DETAILED ACTION
Status of Claims
This action is in reply to the communication filed on 12/31/2025.
Claims 1-3, 5-11, 13-19 and 21-23 are currently pending and have been examined.
Notice of Pre-AIA or AIA Status
The present application, filed on or after March 16, 2013, is being examined under the first inventor to file provisions of the AIA .
Continued Examination Under 37 CFR 1.114
A request for continued examination under 37 CFR 1.114, including the fee set forth in 37 CFR 1.17(e), was filed in this application after final rejection. Since this application is eligible for continued examination under 37 CFR 1.114, and the fee set forth in 37 CFR 1.17(e) has been timely paid, the finality of the previous Office action has been withdrawn pursuant to 37 CFR 1.114. Applicant's submission filed on 12/31/2025 has been entered.
Response to Arguments
Applicant’s arguments filed 12/04/2025 (entered 12/31/2025) with respect to the rejections under 35 USC § 103 have been considered but are not persuasive.
On pg. 15 of the Remarks, Applicant essentially argues:
"the Final Office Action cites paragraph 175 of the specification, which provides that "a larger cross-node quantity indicates a larger occupied bandwidth." However, in the cited paragraph the larger cross-node quantity indicates a larger occupied bandwidth, but is not the larger occupied bandwidth itself:
"For example, a smoothed value of the bandwidth used in real time by the existing job on a network link may be monitored by using a monitoring system, and is denoted as B. A current node is scored on this basis, score= 1 + 1/(B+1), a larger cross-node quantity indicates a larger occupied bandwidth and a lower score, and a new job should be prevented from being placed on the node." Specification, 0175
As shown, the larger cross-node quantity merely indicates a larger occupied bandwidth. However, the larger cross-node quantity is not the larger occupied bandwidth itself Likewise, the larger cross-node quantity also indicates a lower score. Indication is not the same as equivalency...elsewhere the specification indicates the term "cross-node quantity" refers to an actual frequency of data exchange between nodes. See, e.g., Specification,170. In contrast, bandwidth refers to a possible maximum rate of data transfer [wikipedia Bandwidth(computing) link] In short, the cross-node quantity refers to an actual frequency, while bandwidth refers to a possible rate. For those reasons, Wang's residual bandwidth cannot be equated to the claimed cross-node quantity."

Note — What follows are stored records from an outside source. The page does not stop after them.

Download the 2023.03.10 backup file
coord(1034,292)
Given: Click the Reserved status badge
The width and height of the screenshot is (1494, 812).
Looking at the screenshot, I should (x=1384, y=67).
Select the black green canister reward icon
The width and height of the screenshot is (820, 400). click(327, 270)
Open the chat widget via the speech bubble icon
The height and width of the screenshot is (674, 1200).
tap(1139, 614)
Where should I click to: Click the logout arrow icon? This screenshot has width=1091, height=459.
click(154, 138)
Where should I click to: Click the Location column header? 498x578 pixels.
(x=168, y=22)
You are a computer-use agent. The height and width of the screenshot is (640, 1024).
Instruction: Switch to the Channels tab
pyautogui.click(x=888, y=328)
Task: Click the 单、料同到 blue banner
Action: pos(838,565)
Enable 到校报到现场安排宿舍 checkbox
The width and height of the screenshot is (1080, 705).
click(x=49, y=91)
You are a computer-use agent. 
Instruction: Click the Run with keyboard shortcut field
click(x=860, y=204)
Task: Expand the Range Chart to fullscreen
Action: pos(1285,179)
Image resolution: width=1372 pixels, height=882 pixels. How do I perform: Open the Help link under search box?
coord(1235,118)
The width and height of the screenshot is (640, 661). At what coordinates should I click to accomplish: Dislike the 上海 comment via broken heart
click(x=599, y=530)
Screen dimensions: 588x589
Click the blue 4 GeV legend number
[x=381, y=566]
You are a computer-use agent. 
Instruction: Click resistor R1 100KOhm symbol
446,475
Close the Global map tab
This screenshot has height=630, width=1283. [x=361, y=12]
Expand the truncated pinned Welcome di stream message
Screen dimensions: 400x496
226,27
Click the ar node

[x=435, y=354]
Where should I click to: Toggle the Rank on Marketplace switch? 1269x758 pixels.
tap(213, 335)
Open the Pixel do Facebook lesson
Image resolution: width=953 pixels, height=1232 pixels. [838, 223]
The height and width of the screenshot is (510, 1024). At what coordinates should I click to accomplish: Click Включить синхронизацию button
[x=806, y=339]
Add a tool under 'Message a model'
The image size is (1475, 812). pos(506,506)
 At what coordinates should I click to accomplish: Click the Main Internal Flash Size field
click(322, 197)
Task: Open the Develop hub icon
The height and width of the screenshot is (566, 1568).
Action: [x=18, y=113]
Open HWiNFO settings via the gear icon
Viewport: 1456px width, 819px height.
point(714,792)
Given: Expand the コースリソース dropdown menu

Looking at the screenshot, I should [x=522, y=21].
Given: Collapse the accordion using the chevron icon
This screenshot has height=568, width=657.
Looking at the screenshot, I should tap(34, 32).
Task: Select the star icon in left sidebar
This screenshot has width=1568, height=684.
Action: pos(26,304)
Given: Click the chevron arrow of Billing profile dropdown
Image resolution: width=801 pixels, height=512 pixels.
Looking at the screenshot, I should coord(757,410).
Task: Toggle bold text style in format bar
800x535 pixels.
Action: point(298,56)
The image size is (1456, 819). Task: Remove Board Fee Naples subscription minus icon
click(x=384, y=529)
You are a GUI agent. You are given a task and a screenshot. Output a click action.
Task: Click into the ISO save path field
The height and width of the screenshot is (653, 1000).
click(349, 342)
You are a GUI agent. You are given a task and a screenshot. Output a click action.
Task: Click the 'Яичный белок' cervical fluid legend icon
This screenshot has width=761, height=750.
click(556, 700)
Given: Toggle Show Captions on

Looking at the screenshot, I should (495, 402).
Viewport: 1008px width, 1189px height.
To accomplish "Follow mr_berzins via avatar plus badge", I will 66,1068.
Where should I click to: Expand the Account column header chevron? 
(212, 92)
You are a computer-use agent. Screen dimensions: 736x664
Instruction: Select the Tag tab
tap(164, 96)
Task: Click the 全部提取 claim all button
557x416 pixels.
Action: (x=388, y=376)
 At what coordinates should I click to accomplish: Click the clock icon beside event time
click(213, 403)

Examiner respectfully disagrees the highlighted language precludes the interpretation and mapping to Wang provided in the 103 rejections. As can be seen in the AppSpec ¶0175 quote, the variable 'B', i.e. “bandwidth used by the existing job”, is explicitly used as the operative variable in the scoring formula and thus acts as the “cross node quantity”.
Applicant's bandwidth (BW) definition is what Wang refers to as a server's 'link capacity'/'total bandwidth'; however, a server's used/residual (Capacity - used)1 BW represents the amount of data transferred across the link, e.g. if a server’s residual BW == 0 then its network link is completely saturated by network traffic. Accordingly, Examiner maintains used/residual BW is reasonably interpreted as a metric for measuring ‘frequency of data exchange between nodes’ and its mapping to “cross-node quantity” in the rejection(s) is consistent with the description in AppSpec.
If Applicant intends for the term “cross-node quantity” to require a particular metric other than bandwidth usage e.g. “quantity of other servers with which the server needs to exchange data” (¶0179); “quantity of network transmission connections” (¶0230-0231) then Examiner suggests amending the claims to recite the desired species.
On pg. 16 of the Remarks, Applicant essentially argues:
As shown, Wang's case III considers subtrees. Wang's case III does not consider an entire candidate node. In addition, case III estimates the residual bandwidth. As shown above, Wang's residual bandwidth cannot be equated to the claimed cross-node quantity. Furthermore, Wang's aggregate bandwidths are the bandwidths that are needed, not an actual frequency and therefore likewise cannot be equated to the claimed cross-node quantity. Thus, Wang fails to disclose that when the n tasks cannot all be placed in the candidate node, the larger cross-node quantity indicates the smaller network transmission performance score and the smaller cross- node quantity indicates the larger network transmission performance score.
As explicitly described at Case I of the algorithm actual placement of the VMs (tasks) occurs at servers (i.e. lowest subtrees) "When a given node is a server (the lowest subtree that has no further subtree as shown in line 2), MAPLE attempts to allocate the entire VM ensemble placement request into a same server". Accordingly reaching Case III means there is no singular candidate server where the entire ensemble (n tasks) can be placed, which corresponds to the recited condition “when the n tasks cannot all be placed in the candidate node”. For the reasons described above, Examiner maintains the of mapping used/residual BW to “cross-node quantity” is proper; Wang's aggregate BW essentially corresponds to the recited “cross-node degree of the n tasks”.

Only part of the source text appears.